### Reading passage
The Death of a Daughter

Insights

Maneesha writes on the importance of being at peace with our parents.

Having spent four years in the UK, in 1974 I bought a ticket back to Australia – and to my parents, who were eagerly anticipating my return. I never made it back.

I stopped for what was to be a cursory visit to a friend’s spiritual master (now known as Osho) in Pune, India. Unexpectedly and completely blown away by the first meeting with him, I tossed my ticket and stayed on…and on and on. The following year my parents briefly visited me at the Osho Meditation Resort; a year later my father left his body. He was the first person to love me unconditionally, and I was left both bereft and full of immense gratitude – feelings that persist to this day.

Over the ensuing 15 years I wrote regularly to my mother. Ours had not always been an easy relationship, but I took to heart Osho’s emphasizing the importance of staying connected to one’s parents. He also quotes the Russian mystic, Gurdjieff Gurdjieff, as saying, ‘Unless you are in good communion with your parents, you have missed your life.’ “If some anger persists between you and your parents, you will never feel at ease,” Osho goes on to say.

“Wherever you are, you will feel a little guilty. You will never be able to forget it and forgive it. Parents are not just a social relationship. It is out of them that you have come. You are part of them, a branch of their tree. You are still rooted in them.

“When parents die something very deep-rooted dies within you. When parents die, for the first time you feel alone, uprooted. So while they are alive, everything that can be done should be done, so that an understanding can arise and you can communicate with them and they can communicate with you. Then things settle and the accounts are closed. Then when they leave the world – they will leave someday – you will not feel guilty, you will not repent; you will know that things have settled. They have been happy with you; you have been happy with them.

“The love relationship starts with the parents and it also ends with them. It comes to a full circle. If somewhere the circle is broken, your whole being will remain uneasy. One feels tremendously happy when one can communicate with one’s own parents. That is the most difficult thing in the world to do because the gap is so big. The parents never think that you are grown up so they never directly communicate with you. They never take account of your freedom and your spirit, your being… no respect. They take it for granted that you have listened to them.

“The gap becomes bigger and bigger. It has to be bridged. If you can bridge your relationship with your mother, suddenly you will feel that the whole earth is bridged. You are more rooted in the earth. If you can bridge your relationship with your father, you are at home with the sky. They are symbolic, representatives of the earth and the sky. And man is like a tree which needs both the earth and the sky.”
######
### Recorded information
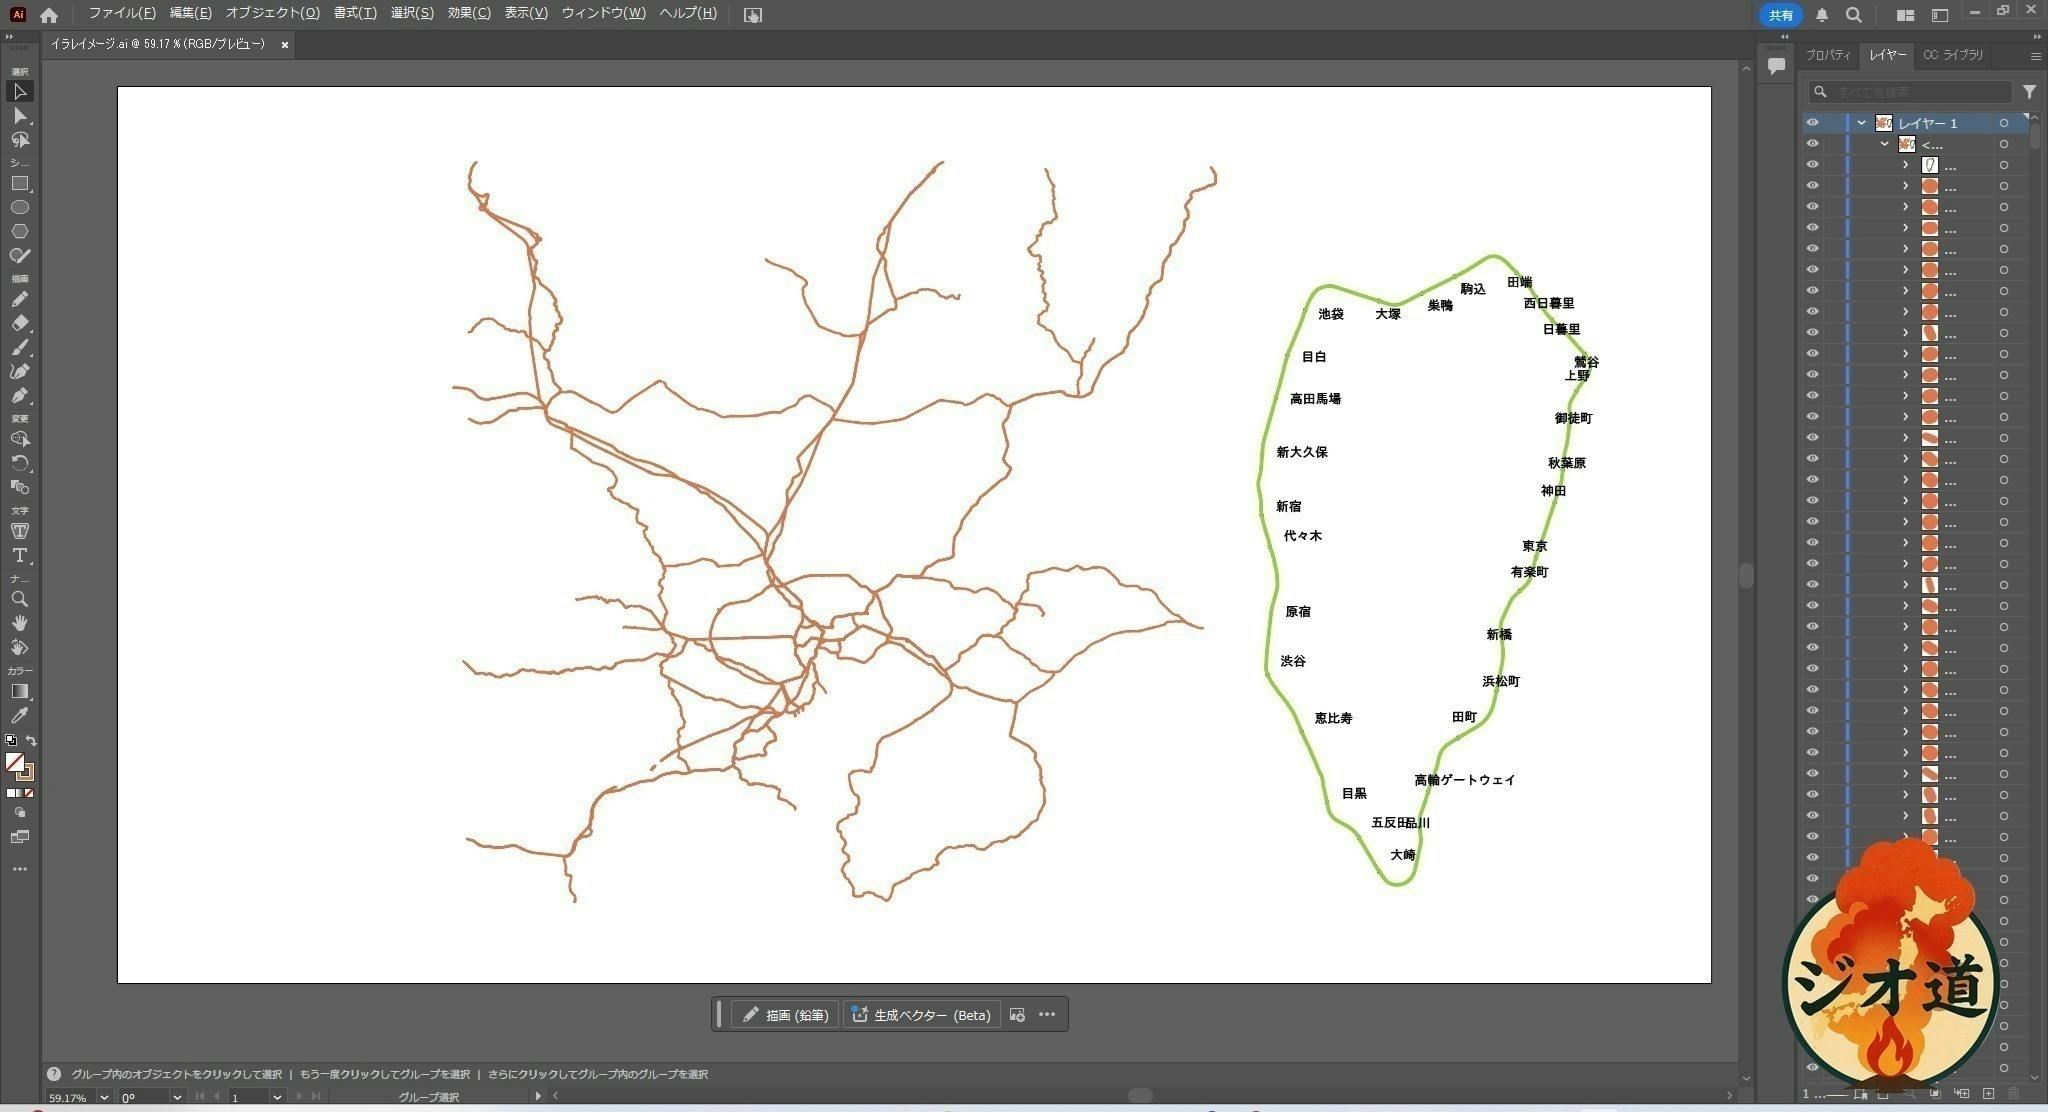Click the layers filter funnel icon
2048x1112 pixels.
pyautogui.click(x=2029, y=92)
######
**Directions:** Translate this sentence from the essay about making peace with one's parents into Spanish: "The love relationship starts with the parents and it also ends with them."

**Correct result:** La relación de amor comienza con los padres y también termina con ellos.